3 Questions with Dr. Serge Kouadio Agbo: Tackling Public Health Threats in Côte d’Ivoire

3 Questions with Dr. Serge Kouadio Agbo: Tackling Public Health Threats in Côte d’Ivoire

Dr. Serge Kouadio Agbo joins HRH2030 as a multisectoral health security advisor on the One Health activity in Côte d’Ivoire. One Health seeks to build-in country capacity to implement the Global Health Security Agenda. A medical doctor by training, Dr. Serge holds an MPH in the epidemiology of infectious diseases from Tulane University. Dr. Serge’s background includes extensive experience in the areas of immunization, monitoring and evaluation, HIV/AIDS and TB/HIV co-infection, and neglected tropical diseases.

  1. We would love to learn more about you! What inspired you to work in health?

For the past ten years, I have worked on vaccine preventable diseases, TB, HIV, TB/HIV co-infection, and neglected tropical diseases. I have held positions throughout West and Eastern Africa in Mali, Burkina Faso, Guinea, Sierra Leone, and of course my home country of Côte d’Ivoire. I became involved in global health security when I was working on trachoma in Côte d’Ivoire. It was through this experience that I realized the solution to disease elimination was through multisectoral coordination. Multisectoral coordination served as a very important basis for my work in post-Ebola Guinea and Sierra Leone and helped me delve into the areas of emergency preparedness and endemics.

  1. In your opinion, what are some of the most significant challenges health workers face in Côte d’Ivoire?

In Côte d’Ivoiretwo major challenges that health workers face are poor work environment and lack of resources for appropriate health service delivery. As a result, there is a lack of health worker motivation and commitment to their work which leads to poor health service delivery within an already weak health system.
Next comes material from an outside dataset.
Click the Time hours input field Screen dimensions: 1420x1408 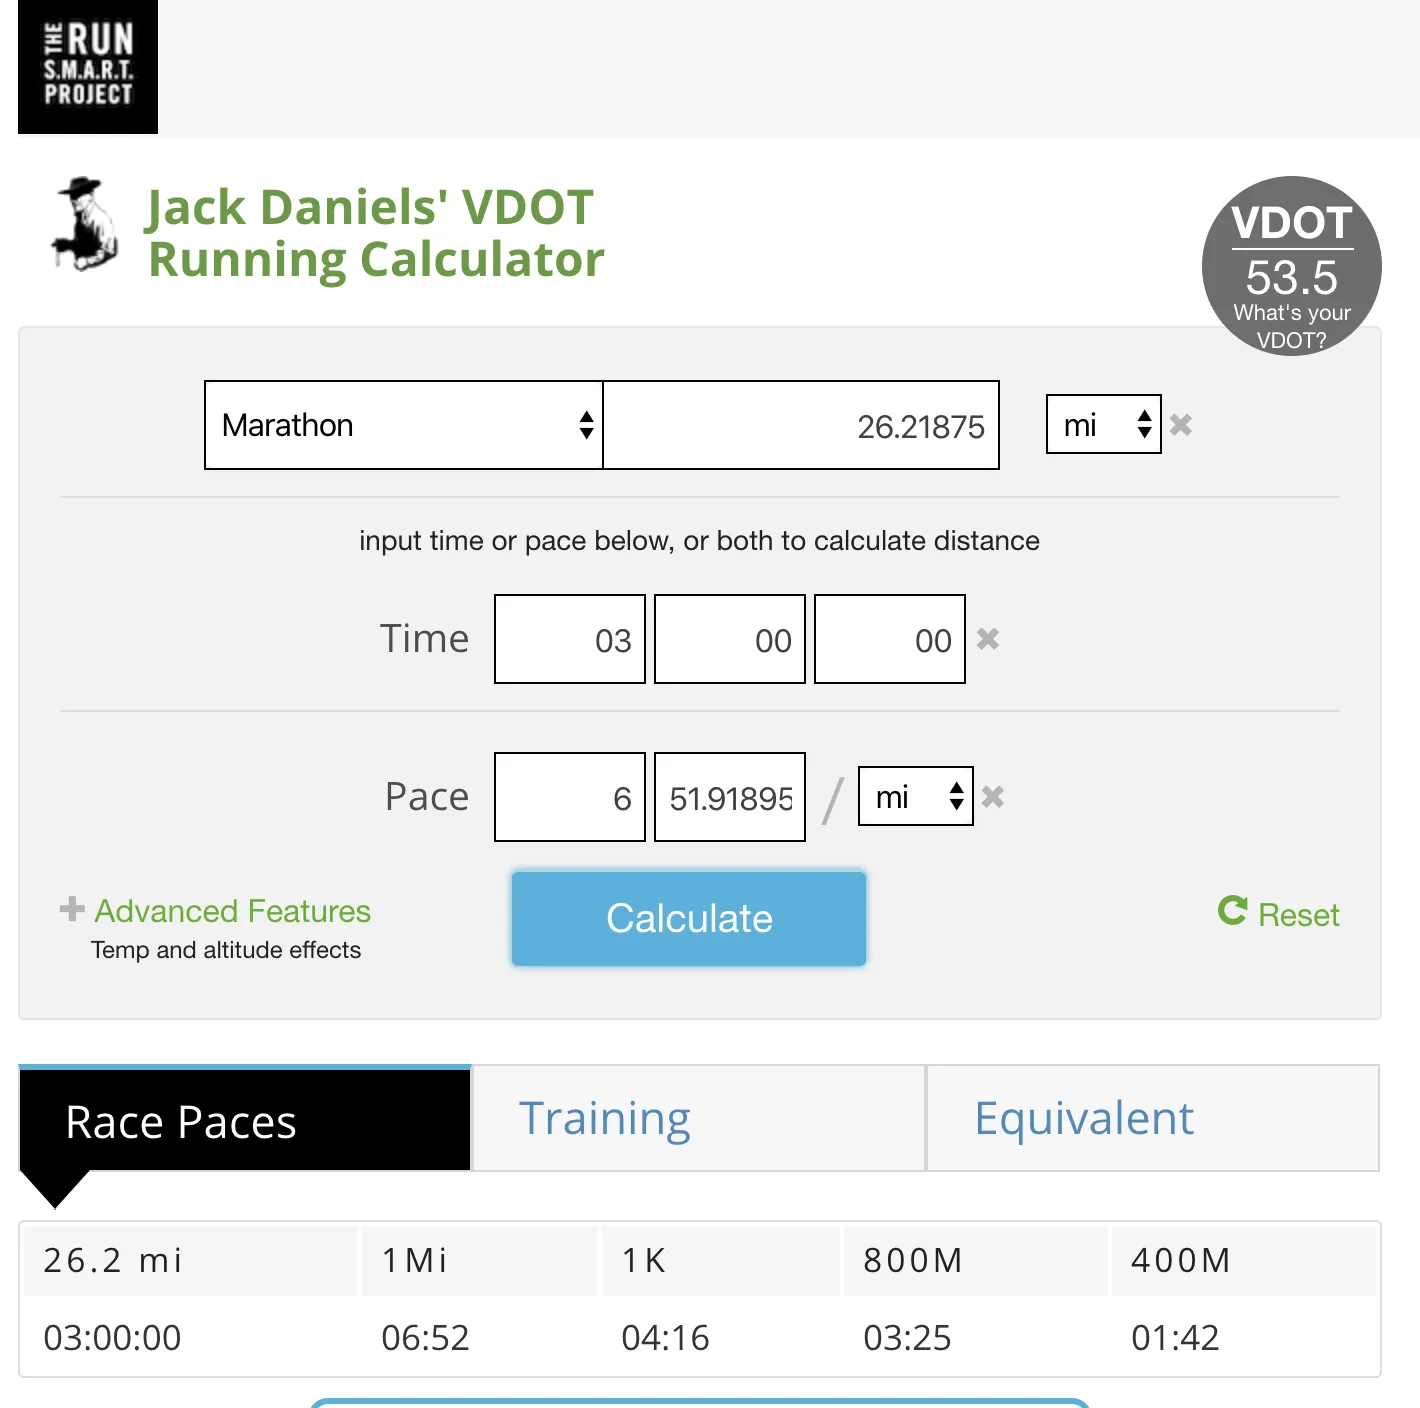tap(570, 639)
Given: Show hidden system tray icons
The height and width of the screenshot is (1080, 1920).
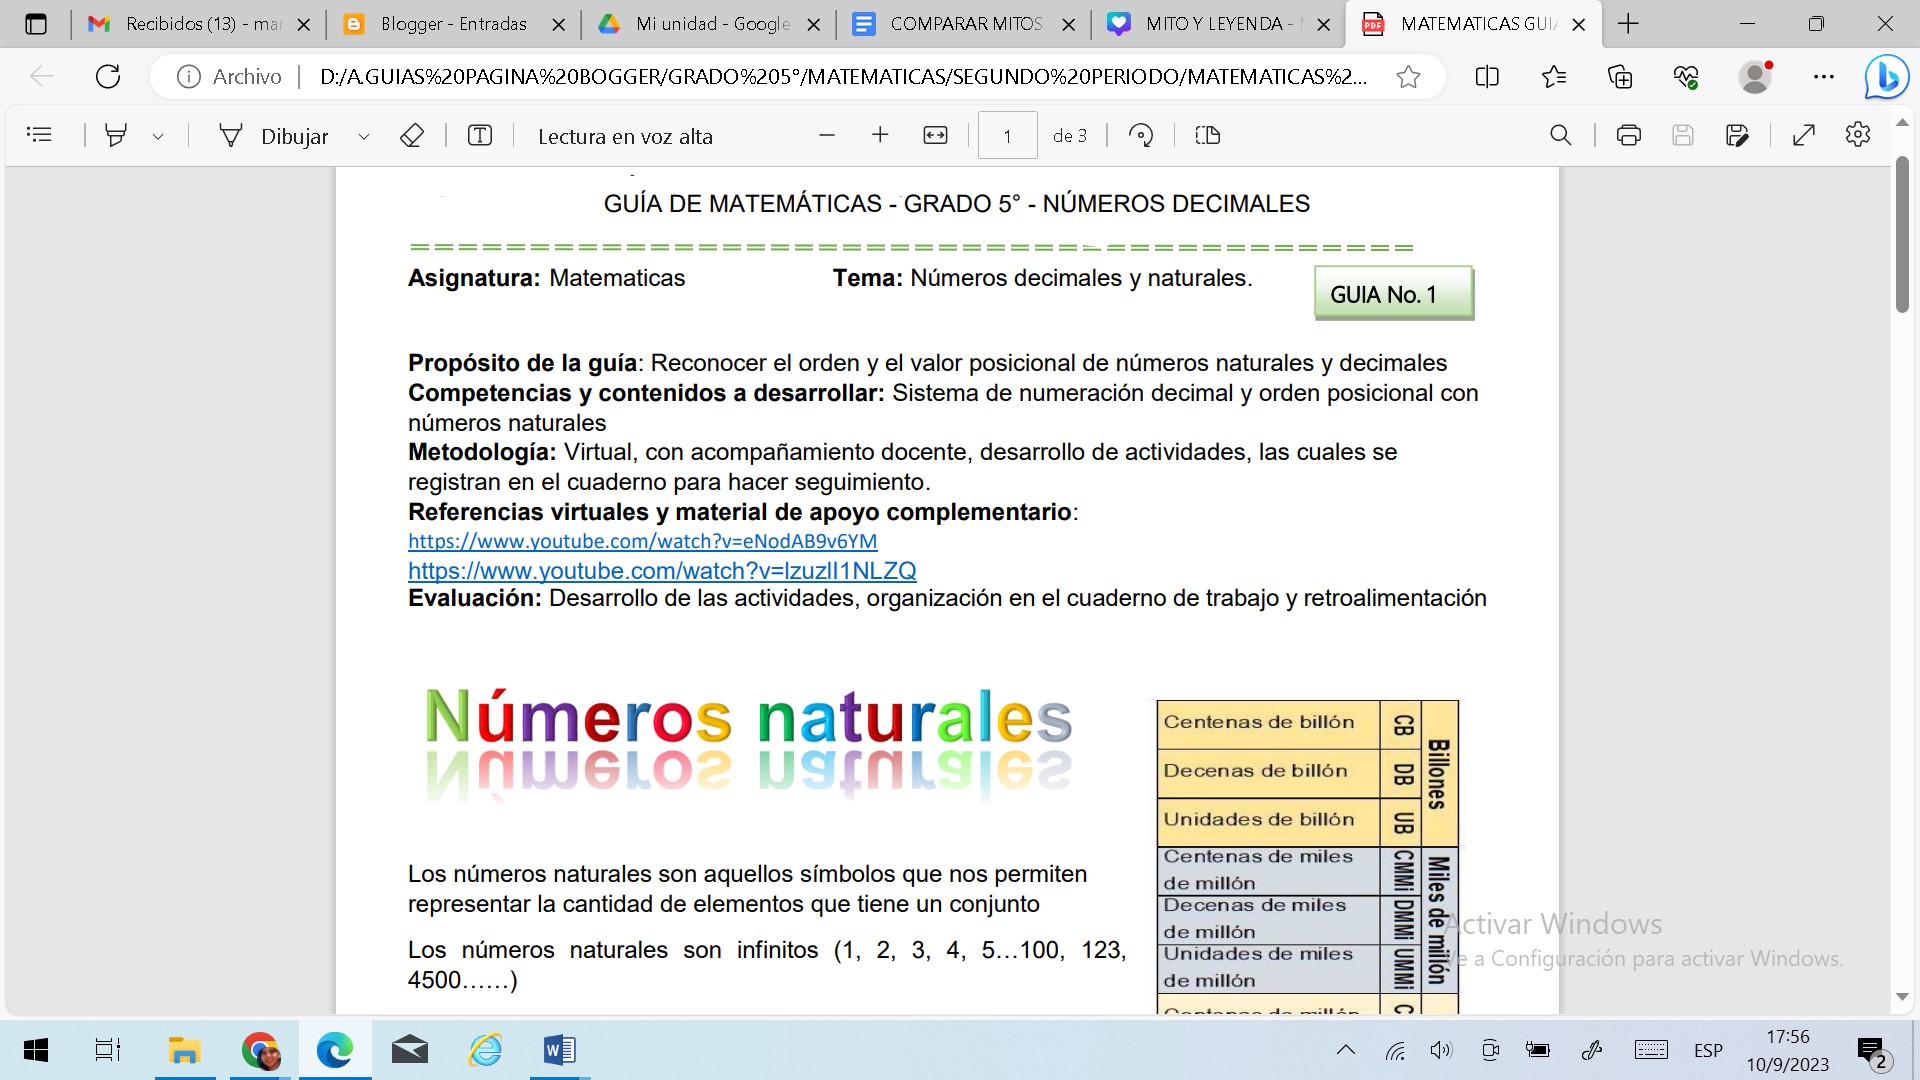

Although Côte d’Ivoire’s economy is leading in the region, when we look at most of the healthrelated monitoring indicators, the nation’s performance has been very low for years and has not improved at a significant rateTherefore, there is a strong need for the government to rethink the structure of the current health system. 

  1. Working with HRH2030 through One Health, what do you hope to improve in Côte d’Ivoire’s health system?

With the experience of the 2014-2016 Ebola epidemic, it is very clear that a multisectoral coordination mechanism is necessary to tackle public health threats. One Health has just been initiated in Côte d’Ivoire. While there is currently very little political commitment due to other social and economic priorities, I hope that HRH2030’s support of One Health at a political and technical level will improve political will, engagement, and commitment moving forward. HRH2030’s support along with strong political commitment will help to establish a solid ground for multisectoral coordination.

Photo: Dr. Serge Kouadio Agbo joins HRH2030 as a multisectoral health security advisor for the One Health activity. He hopes to establish a solid ground for multisectoral coordination to tackle public health threats in Côte d’Ivoire.